In all honesty, this is growing tedious. Describing each location and its unique challenges are proving to be taxing. Our next board, Star-Crossed Skyway, is an exact repeat of what the false prophet, Mario Party 9, used for its entertainment. Anything relating to the heinous 9 was a strike against me. Mini stars were used as points, and whoever has the most mini stars by the end of the board wins. My companion actually was winning fro a while, but that changed rather quickly. Not based on luck mind you, but because mini ztars could reduce your overall total of mini stars. He got several mini stars by the end.

By now, I've been able to play a majority of the minigames and I feel prepared to document them. This island takes the idea of minigames and uses them in a weird, but somewhat nice way. There are only four player minigames, disregarding the previous 2v2 or 3v1 games, and instead places to focus solely on 4 player games. Each of them are very well designed, and do offer a lot of fun to be had. There's variety in each game and only a few stood out as being underwhelming. Also, to compensate for a lack of coins, whoever ranked the highest in each minigame would receive a better reward, as I began to illustrate with Kamek's Carpet Ride. Each board played the idea differently, like moving turn order, giving first choice at items, or even changing mini star amounts. The mini games, I'm shocked to say, were damned good and some of the best minigames the series has produced in years. When I return, I'll have to put further study into this.

Minigames of all types were included and done very, very well!
Hour 4: We have reached the final destination that we could access today, Bowser's Peculiar Peak. And peculiar this was, for the only way to win was being the farthest person from the end. Why? Because the first person to reach the end met Bowser and was promptly ejected from the island. The peak actually had a great concept behind it, but was sorely lacking in depth, as could be said for the entire island. When the island works, it really does work. But each location is on a set path and has an expectation on when a person would complete each location. For example, we were told before going to the peak that it would take us around half an hour to beat it. Sadly, that is true. If there was a way to extend the peak and make it longer and more challenging, I would love it. However, because I'm not God and can't change the terrain of an island, let alone the top of a mountain, that's sadly just a fantasy.

I'm writing from the comfort of my fireplace now. I do not know where my friend is, for he is still likely on the island. I left the island because I was unfortunately the first person to meet Bowser, so he shot me off the island in a grand and infinitely painful fashion. And so, here I am recounting my tale. My breif, very brief, 4 hour adventure on the island. Sadly to say, in those four hours, I saw almost everything the island  had to offer. There was one location that I couldn't get to though, because I could only gain admittence if I had a party of three or four for some reason. As it stands now, my time with the island was a brief, but overall, decent one. While the damage from the false prophet has left an impact on the series, the island tour could be deemed as an apprentice to the heinous 9; taking many of the same cues from it, and ignoring previous descendents in the family.
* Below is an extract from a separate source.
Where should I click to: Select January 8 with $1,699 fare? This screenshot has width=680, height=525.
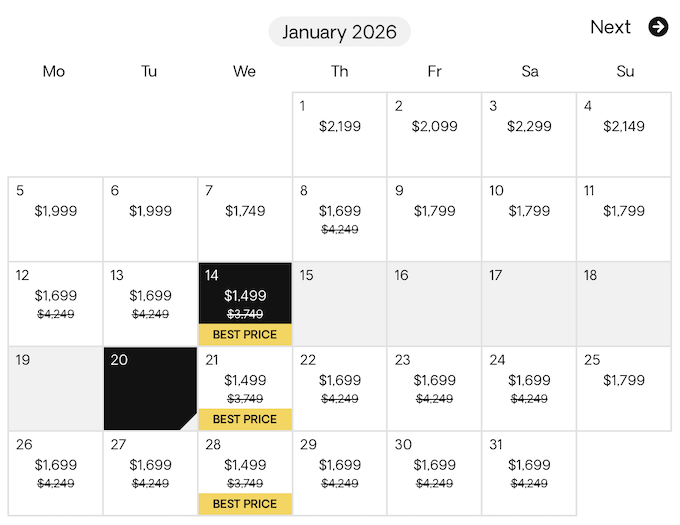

I wished beyond all belief that the island tour could recapture the same glory as its predecessors, but it instead takes mostly from the heinous 9. There are element to it that work out beautifully, but this is the end of the Mario Party we all know and love. Reflect on your memories and former conquests, because that is all you have now. The series is stuck in its present footing, and there's no signs of changing. I give my experience on the island a 3 out of 5.